Уже на следующий день я отправился на передовую.
Я пришел в батальон, к капитану, — он тогда был еще капитаном, — с которым я потом очень подружился и к которому я чаще, чем к другим, ходил потом. Я вышел не рано и добрился только к вечеру. Сначала напал на командира роты, и он повел меня в блиндаж своего комбата. Здесь горела лампа-коптилка из снаряда и было тепло. Стоял даже накрытый газетой столик, на который опять-таки скоро был поставлен ужин, и хлеб, и консервы, и даже водка, но, может быть, и спирт. То ли потому, что пришел человек из редакции, то ли еще почему-либо, но вокруг стола собрались командиры, и ужин наш затянулся. Было не то чтобы шумно, но оживленно. Одним словом, засиделись и легли поздно. Утром, когда я встал, в землянке уже никого не было, все разошлись. Я быстро оделся и вышел из двери. Меня ослепило солнце, день был великолепный, ясный, я пошел по траншее и скоро — все удивительным образом повторялось — набрел на комбата, стоявшего возле стереотрубы. Я попросил у него посмотреть, что там видно. Повертел трубу во все стороны. Был виден довольно редкий лесок, за ним голая, занесенная подтаявшим снегом высота, немецкая траншея справа в низине… Я еще ничего не понимал, но какое-то чувство подсказало мне, что когда-то я уже видел все это, нечто подобное, отдаленно похожее, хотя и сильно изменившееся, почти неузнаваемое.

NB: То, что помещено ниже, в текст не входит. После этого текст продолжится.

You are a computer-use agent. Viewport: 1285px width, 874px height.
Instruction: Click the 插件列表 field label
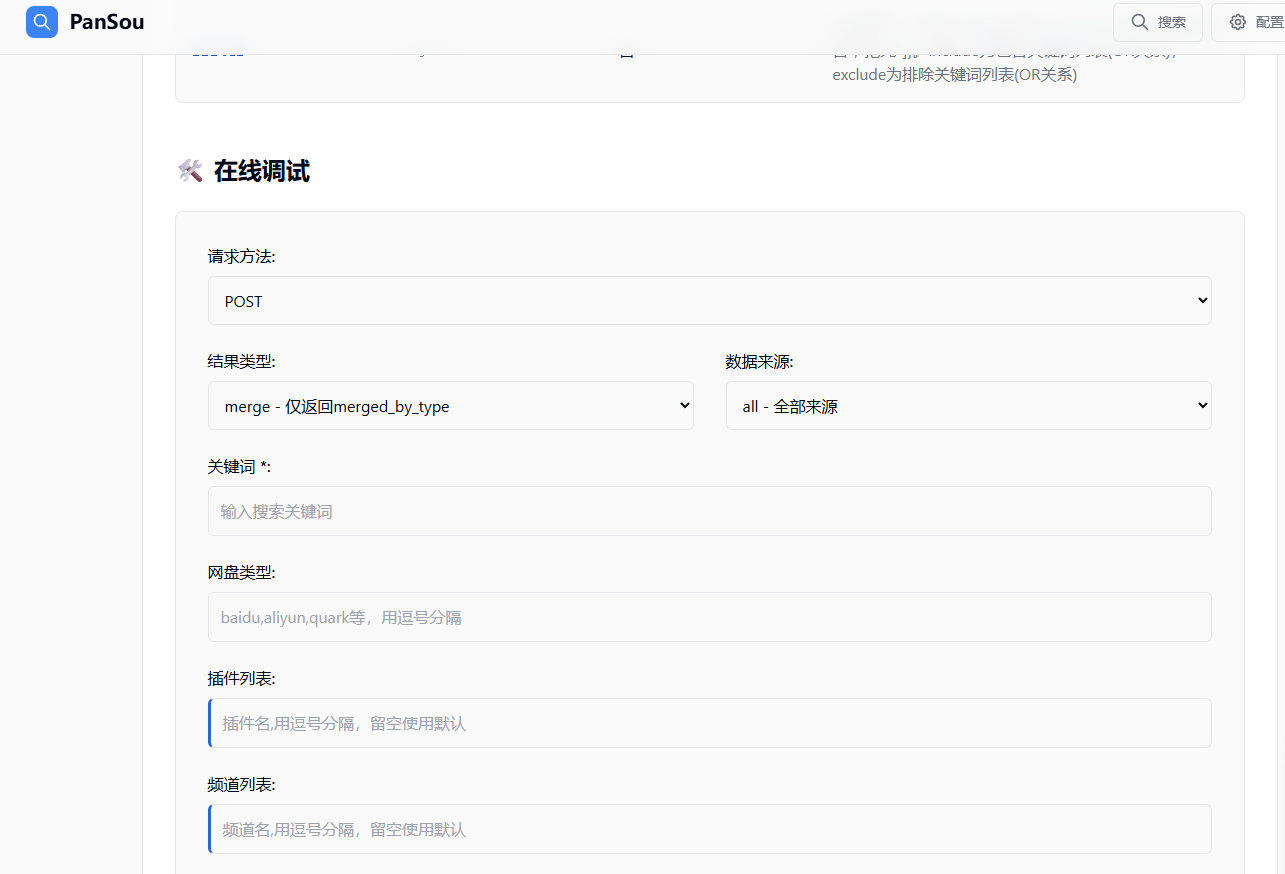coord(241,679)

— Слушай, капитан, — сказал я комбату, — есть тут где-нибудь деревня под названием Мельницы?
— Конечно, — сказал он, — есть. Есть и Мельницы, и Поддача, и Ерзовка есть… Вернее сказать, были такие. Я могу показать их тебе на карте.
Мы вернулись в блиндаж, развернули карту, и я увидел знакомую мне местность, увидел деревню, от которой уже мало что оставалось, и еще одну, тоже уже не существующую, высоту за лесом, за болотом, ту самую, на которую я лазил в ту ночь, натыкаясь на закоченевшие, наваленные здесь, между высотой и нашим передним краем, трупы. Мне все это было очень удивительно — так вот, не зная того, дважды попасть в одно и то же место на переднем крае, в первый раз в начале зимы и теперь, два, а то даже и три месяца спустя, когда зима была уже на исходе и среди дня совсем по-весеннему пригревало солнышко.